# [What you should do]
The records appear below. Copy each one exactly.

Start of Provided entries

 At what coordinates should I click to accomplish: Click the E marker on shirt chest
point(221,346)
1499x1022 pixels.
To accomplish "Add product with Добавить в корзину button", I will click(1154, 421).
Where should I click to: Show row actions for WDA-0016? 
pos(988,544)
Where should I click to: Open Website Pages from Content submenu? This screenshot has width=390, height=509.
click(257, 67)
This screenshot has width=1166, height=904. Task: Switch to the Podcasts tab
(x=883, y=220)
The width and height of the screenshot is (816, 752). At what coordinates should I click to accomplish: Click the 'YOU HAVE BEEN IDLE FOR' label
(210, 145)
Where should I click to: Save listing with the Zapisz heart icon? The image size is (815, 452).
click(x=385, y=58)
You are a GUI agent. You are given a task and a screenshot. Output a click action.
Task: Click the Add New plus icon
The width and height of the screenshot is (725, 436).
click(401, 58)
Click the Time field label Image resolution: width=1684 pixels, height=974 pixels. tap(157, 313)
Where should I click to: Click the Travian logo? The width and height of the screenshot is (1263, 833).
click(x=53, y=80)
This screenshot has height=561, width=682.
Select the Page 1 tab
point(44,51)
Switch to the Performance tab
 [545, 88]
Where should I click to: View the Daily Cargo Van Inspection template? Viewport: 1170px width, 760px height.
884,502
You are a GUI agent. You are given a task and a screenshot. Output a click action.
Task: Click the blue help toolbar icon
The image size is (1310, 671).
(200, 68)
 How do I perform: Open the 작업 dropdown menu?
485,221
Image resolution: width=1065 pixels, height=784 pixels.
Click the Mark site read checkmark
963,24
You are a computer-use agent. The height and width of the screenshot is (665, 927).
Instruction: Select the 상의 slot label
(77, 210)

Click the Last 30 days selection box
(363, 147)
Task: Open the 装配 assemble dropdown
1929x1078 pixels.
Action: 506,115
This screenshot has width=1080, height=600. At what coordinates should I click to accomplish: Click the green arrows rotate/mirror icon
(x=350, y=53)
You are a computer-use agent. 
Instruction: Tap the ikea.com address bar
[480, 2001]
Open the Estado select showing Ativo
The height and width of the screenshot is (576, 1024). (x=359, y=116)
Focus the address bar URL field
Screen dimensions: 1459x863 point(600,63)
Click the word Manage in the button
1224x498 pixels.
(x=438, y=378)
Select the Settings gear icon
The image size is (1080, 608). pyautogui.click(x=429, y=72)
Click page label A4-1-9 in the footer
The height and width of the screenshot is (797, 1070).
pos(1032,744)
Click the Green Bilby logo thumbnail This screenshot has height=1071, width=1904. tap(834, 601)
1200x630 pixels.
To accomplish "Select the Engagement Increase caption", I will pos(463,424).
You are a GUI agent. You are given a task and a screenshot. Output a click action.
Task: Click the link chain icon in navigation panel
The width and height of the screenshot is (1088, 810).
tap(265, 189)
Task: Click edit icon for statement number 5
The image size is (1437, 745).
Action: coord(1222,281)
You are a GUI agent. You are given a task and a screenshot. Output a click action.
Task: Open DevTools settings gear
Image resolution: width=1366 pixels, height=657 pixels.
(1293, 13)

End of Provided entries

# [Answer to the problem]
 At what coordinates should I click to accomplish: Click the E marker on shirt chest
point(221,346)
1499x1022 pixels.
To accomplish "Add product with Добавить в корзину button", I will click(1154, 421).
Where should I click to: Show row actions for WDA-0016? 
pos(988,544)
Where should I click to: Open Website Pages from Content submenu? This screenshot has width=390, height=509.
click(257, 67)
This screenshot has width=1166, height=904. Task: Switch to the Podcasts tab
(x=883, y=220)
The width and height of the screenshot is (816, 752). At what coordinates should I click to accomplish: Click the 'YOU HAVE BEEN IDLE FOR' label
(210, 145)
Where should I click to: Save listing with the Zapisz heart icon? The image size is (815, 452).
click(x=385, y=58)
You are a GUI agent. You are given a task and a screenshot. Output a click action.
Task: Click the Add New plus icon
The width and height of the screenshot is (725, 436).
click(401, 58)
Click the Time field label Image resolution: width=1684 pixels, height=974 pixels. tap(157, 313)
Where should I click to: Click the Travian logo? The width and height of the screenshot is (1263, 833).
click(x=53, y=80)
This screenshot has height=561, width=682.
Select the Page 1 tab
point(44,51)
Switch to the Performance tab
 [545, 88]
Where should I click to: View the Daily Cargo Van Inspection template? Viewport: 1170px width, 760px height.
884,502
You are a GUI agent. You are given a task and a screenshot. Output a click action.
Task: Click the blue help toolbar icon
The image size is (1310, 671).
(200, 68)
 How do I perform: Open the 작업 dropdown menu?
485,221
Image resolution: width=1065 pixels, height=784 pixels.
Click the Mark site read checkmark
963,24
You are a computer-use agent. The height and width of the screenshot is (665, 927).
Instruction: Select the 상의 slot label
(77, 210)

Click the Last 30 days selection box
(363, 147)
Task: Open the 装配 assemble dropdown
1929x1078 pixels.
Action: 506,115
This screenshot has width=1080, height=600. At what coordinates should I click to accomplish: Click the green arrows rotate/mirror icon
(x=350, y=53)
You are a computer-use agent. 
Instruction: Tap the ikea.com address bar
[480, 2001]
Open the Estado select showing Ativo
The height and width of the screenshot is (576, 1024). (x=359, y=116)
Focus the address bar URL field
Screen dimensions: 1459x863 point(600,63)
Click the word Manage in the button
1224x498 pixels.
(x=438, y=378)
Select the Settings gear icon
The image size is (1080, 608). pyautogui.click(x=429, y=72)
Click page label A4-1-9 in the footer
The height and width of the screenshot is (797, 1070).
pos(1032,744)
Click the Green Bilby logo thumbnail This screenshot has height=1071, width=1904. tap(834, 601)
1200x630 pixels.
To accomplish "Select the Engagement Increase caption", I will pos(463,424).
You are a GUI agent. You are given a task and a screenshot. Output a click action.
Task: Click the link chain icon in navigation panel
The width and height of the screenshot is (1088, 810).
tap(265, 189)
Task: Click edit icon for statement number 5
The image size is (1437, 745).
Action: coord(1222,281)
You are a GUI agent. You are given a task and a screenshot. Output a click action.
Task: Open DevTools settings gear
Image resolution: width=1366 pixels, height=657 pixels.
(1293, 13)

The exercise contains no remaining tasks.